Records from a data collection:
= Beginning of Section =
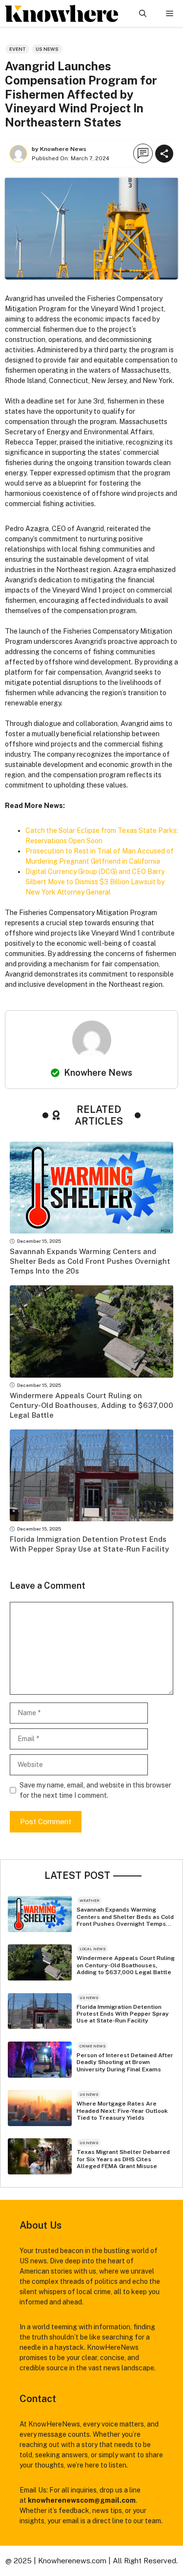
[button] (142, 13)
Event (17, 49)
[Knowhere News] (61, 13)
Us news (47, 49)
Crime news (92, 2046)
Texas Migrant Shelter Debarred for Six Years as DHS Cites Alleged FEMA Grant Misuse (123, 2159)
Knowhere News (98, 1072)
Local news (92, 1948)
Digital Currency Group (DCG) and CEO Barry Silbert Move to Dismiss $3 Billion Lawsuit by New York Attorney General (94, 882)
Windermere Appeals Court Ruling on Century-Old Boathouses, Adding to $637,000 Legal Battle (91, 1405)
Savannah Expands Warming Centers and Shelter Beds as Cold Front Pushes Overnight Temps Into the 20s (90, 1261)
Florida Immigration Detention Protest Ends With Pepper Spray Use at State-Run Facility (123, 2013)
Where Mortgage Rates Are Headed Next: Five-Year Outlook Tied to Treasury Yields (122, 2110)
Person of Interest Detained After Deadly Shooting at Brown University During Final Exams (125, 2062)
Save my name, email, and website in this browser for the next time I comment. (95, 1790)
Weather (89, 1900)
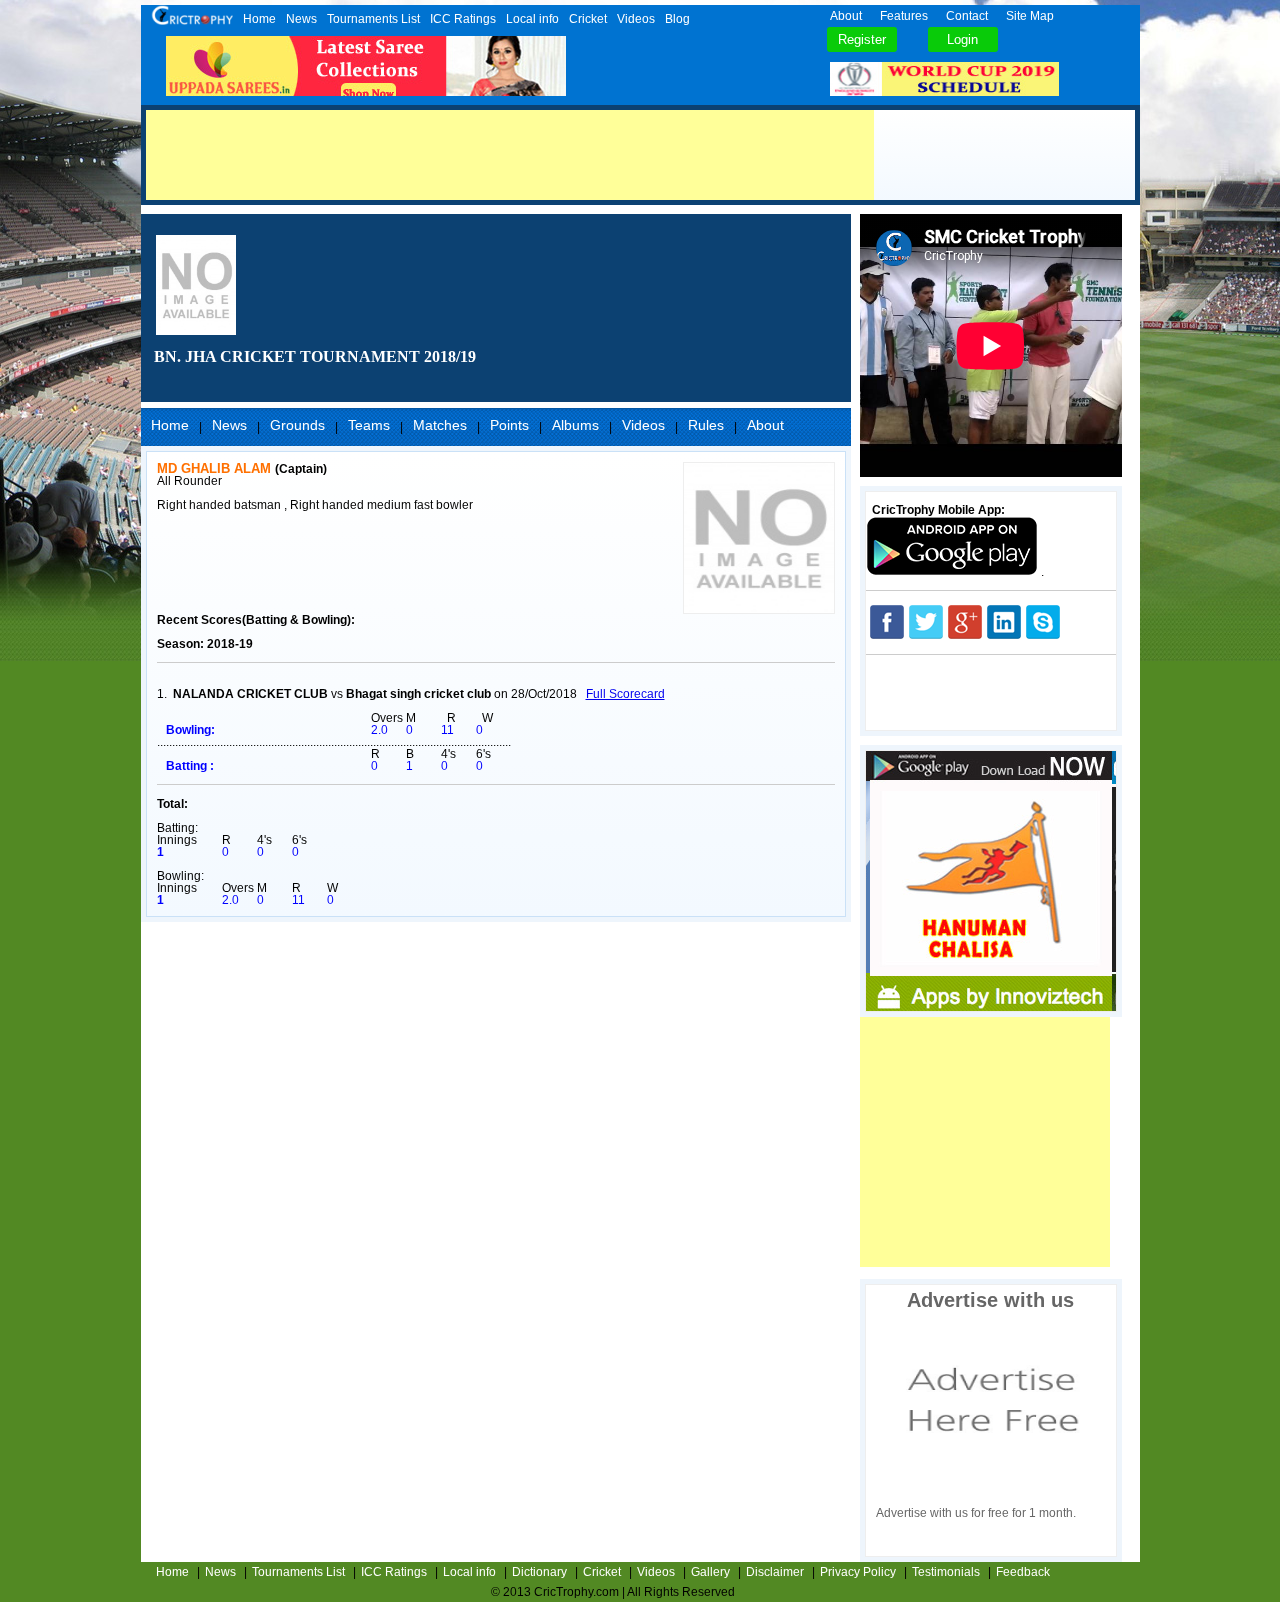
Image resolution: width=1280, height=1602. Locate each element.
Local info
= End of Section =
* **Problem to solve**: The first line of the entries, the line containing "Florida Immigration Detention", and every line between them are to be output exactly; pictures are not.

* **Reply to the exercise**:
[button] (142, 13)
Event (17, 49)
[Knowhere News] (61, 13)
Us news (47, 49)
Crime news (92, 2046)
Texas Migrant Shelter Debarred for Six Years as DHS Cites Alleged FEMA Grant Misuse (123, 2159)
Knowhere News (98, 1072)
Local news (92, 1948)
Digital Currency Group (DCG) and CEO Barry Silbert Move to Dismiss $3 Billion Lawsuit by New York Attorney General (94, 882)
Windermere Appeals Court Ruling on Century-Old Boathouses, Adding to $637,000 Legal Battle (91, 1405)
Savannah Expands Warming Centers and Shelter Beds as Cold Front Pushes Overnight Temps Into the 20s (90, 1261)
Florida Immigration Detention Protest Ends With Pepper Spray Use at State-Run Facility (123, 2013)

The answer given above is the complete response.